EXTRACT
Outputs: The hybrid neural network model produces the output label sequence \(Y=[{y}_{1},{y}_{2},\ldots ,{y}_{n}]\) from the input text character sequence \(W\) (\(y\) is the label that corresponds to the word).
Step 1: Word embedding
Following the word embedding process of MC-BERT, the word vector representation \({\mathrm{V}\in R}^{k\times n\times t}\) is obtained for the input character sequence \(\mathrm{W}\) (\(t\) is the dimension size of the self-attention head in BERT, usually 768).
Step 2: Downstream models for feature extraction
-
(1)
The feature vector matrices \({\mathrm{V}}_{\mathrm{B}}\in {\mathrm{R}}^{\mathrm{h}\times \mathrm{z}}\mathrm{ and }{\mathrm{V}}_{\mathrm{C}}\in {\mathrm{R}}^{\mathrm{r}\times \mathrm{j}\times \mathrm{z}}\) are obtained by feeding the word vector representation \(\mathrm{V}\) into the BiLSTM and CNN models, respectively(\(\mathrm{h},\mathrm{z},\mathrm{r},\mathrm{j}\) represent the corresponding vector dimension values of BiLSTM and CNN);
-
(2)

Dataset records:
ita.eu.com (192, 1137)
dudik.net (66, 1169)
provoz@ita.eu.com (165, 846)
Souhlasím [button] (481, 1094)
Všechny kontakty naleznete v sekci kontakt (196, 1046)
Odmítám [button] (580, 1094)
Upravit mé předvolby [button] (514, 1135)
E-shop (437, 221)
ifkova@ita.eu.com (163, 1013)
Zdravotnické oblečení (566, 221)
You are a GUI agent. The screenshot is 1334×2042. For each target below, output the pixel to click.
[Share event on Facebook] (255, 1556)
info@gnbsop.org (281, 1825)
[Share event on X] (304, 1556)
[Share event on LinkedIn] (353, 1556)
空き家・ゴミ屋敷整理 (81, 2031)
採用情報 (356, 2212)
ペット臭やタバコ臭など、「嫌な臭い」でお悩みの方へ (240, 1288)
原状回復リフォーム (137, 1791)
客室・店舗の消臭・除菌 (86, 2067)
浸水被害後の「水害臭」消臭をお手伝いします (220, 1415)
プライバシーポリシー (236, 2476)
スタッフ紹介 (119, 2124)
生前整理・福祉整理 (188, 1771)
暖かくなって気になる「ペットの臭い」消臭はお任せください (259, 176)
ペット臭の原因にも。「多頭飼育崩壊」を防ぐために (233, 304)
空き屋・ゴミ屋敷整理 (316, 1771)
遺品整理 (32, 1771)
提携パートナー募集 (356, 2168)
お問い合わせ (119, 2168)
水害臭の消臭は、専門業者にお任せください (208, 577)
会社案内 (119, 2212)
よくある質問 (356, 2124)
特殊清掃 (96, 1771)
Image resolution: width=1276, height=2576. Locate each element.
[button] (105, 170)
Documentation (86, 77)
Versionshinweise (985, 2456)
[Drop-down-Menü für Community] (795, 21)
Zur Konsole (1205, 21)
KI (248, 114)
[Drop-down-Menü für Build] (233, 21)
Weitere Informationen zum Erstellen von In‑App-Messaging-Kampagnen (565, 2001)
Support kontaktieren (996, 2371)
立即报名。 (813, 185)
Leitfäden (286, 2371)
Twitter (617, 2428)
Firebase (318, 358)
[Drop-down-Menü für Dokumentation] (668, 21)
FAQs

TASKS
(A) Return the passage of the hybrid model excerpt from "Outputs: The hybrid" up to and including "to the word).".
(B) Answer these questions using the hybrid model excerpt:
(i) What is the usual dimension size of the self-attention head in BERT?
(ii) Into which two models is the word vector representation V fed to obtain the feature vector matrices?
(iii) What is y said to be?
(C) Render this sentence from the hybrid model excerpt in Spanish: "The hybrid neural network model produces the output label sequence \(Y=[{y}_{1},{y}_{2},\ldots ,{y}_{n}]\) from the input text character sequence \(W\) (\(y\) is the label that corresponds to the word)."

ANSWERS PER TASK
(A)
Outputs: The hybrid neural network model produces the output label sequence \(Y=[{y}_{1},{y}_{2},\ldots ,{y}_{n}]\) from the input text character sequence \(W\) (\(y\) is the label that corresponds to the word).

(B)
(i) 768
(ii) BiLSTM and CNN
(iii) The label that corresponds to the word

(C) El modelo de red neuronal híbrido produce la secuencia de etiquetas de salida \(Y=[{y}_{1},{y}_{2},\ldots ,{y}_{n}]\) a partir de la secuencia de caracteres del texto de entrada \(W\) (\(y\) es la etiqueta que corresponde a la palabra).